Selbst wenn das Lidar den Piloten nicht genügend Zeit gibt, um die Bedrohung zu umfliegen, ist eine 60-Sekunden-Warnung eine Verbesserung gegenüber den herkömmlichen Methoden zur Turbulenzerfassung. Bisher mussten Piloten sich auf Daten anderer Maschinen verlassen, die auf der gleichen Strecke fliegen, und auf Wetterberichte. Bestenfalls können diese Systeme den Piloten helfen, turbulente Gebiete zu meiden, aber nicht vorhersagen, ob die Luft von einem Augenblick auf den anderen unruhig werden kann. Bisherige Systeme, die Funkwellen von Wassertröpfchen abprallen lassen, können keine Klarwetterturbulenzen erkennen. Mit nur einer Minute Vorwarnzeit könnten sich die Passagiere anschnallen und die Flugbegleiter könnten ihre Kaffeekannen verstauen und sich ebenfalls auf ihre Plätze begeben.

Vergleichbare bodengestützte Systeme können bereits Turbulenzen und Windschübe in der Nähe von Flughäfen erkennen, aber sie haben die Größe eines LKWs. Dieses System haben die Ingenieure jetzt so verkleinert, dass es in ein Verkehrsflugzeug passt. Jetzt da es nur noch knapp 84 Kilogramm wiegt und nur 3,3 Watt verbraucht, kann es beim ecoDemonstrator-Programm von Boeing getestet werden.

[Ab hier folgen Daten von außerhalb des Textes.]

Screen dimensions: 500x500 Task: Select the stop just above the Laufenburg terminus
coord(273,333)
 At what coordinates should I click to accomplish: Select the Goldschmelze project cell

Ungefähr alle 18 Monate wählt das Unternehmen mehrere neue Technologien aus und installiert sie in einem Flugzeug, das zwei Mal täglich für sechs Wochen im Einsatz ist. 2018 umfasst das Programm 30 Systeme auf der 777.

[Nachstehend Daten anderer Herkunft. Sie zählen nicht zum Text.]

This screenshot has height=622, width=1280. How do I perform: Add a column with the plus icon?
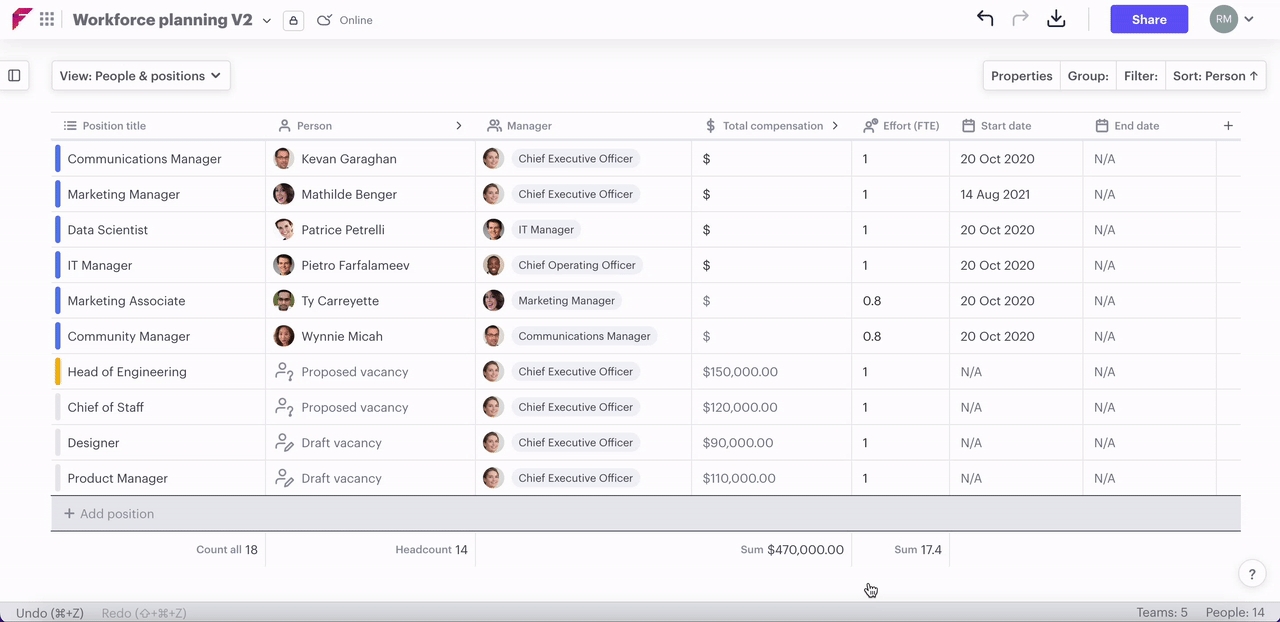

„Hier geht es darum, Technologien zu beschleunigen“, sagt Doug Christensen, Manager im ecoDemonstrator-Programm. „Wir wollen sehen, ob sie funktionieren und wie sie sich in die Flugzeuge integrieren.“ Dieses Jahr werde ein leichtgewichtiger und kompakter Schubumkehrer für Flugzeugtriebwerke, 3D-gedruckte Bauteile, ein System zur Reduzierung des Cockpit-Lärms und ein neuer Biokraftstoff getestet.

Wenn sich das Lidarsystem als erfolgreich erweist, könnte es laut Boeing innerhalb von wenigen Jahren zum Einsatz kommen. Bis dahin heißt es anschnallen – und zur Sicherheit den Kaffeebecher festhalten.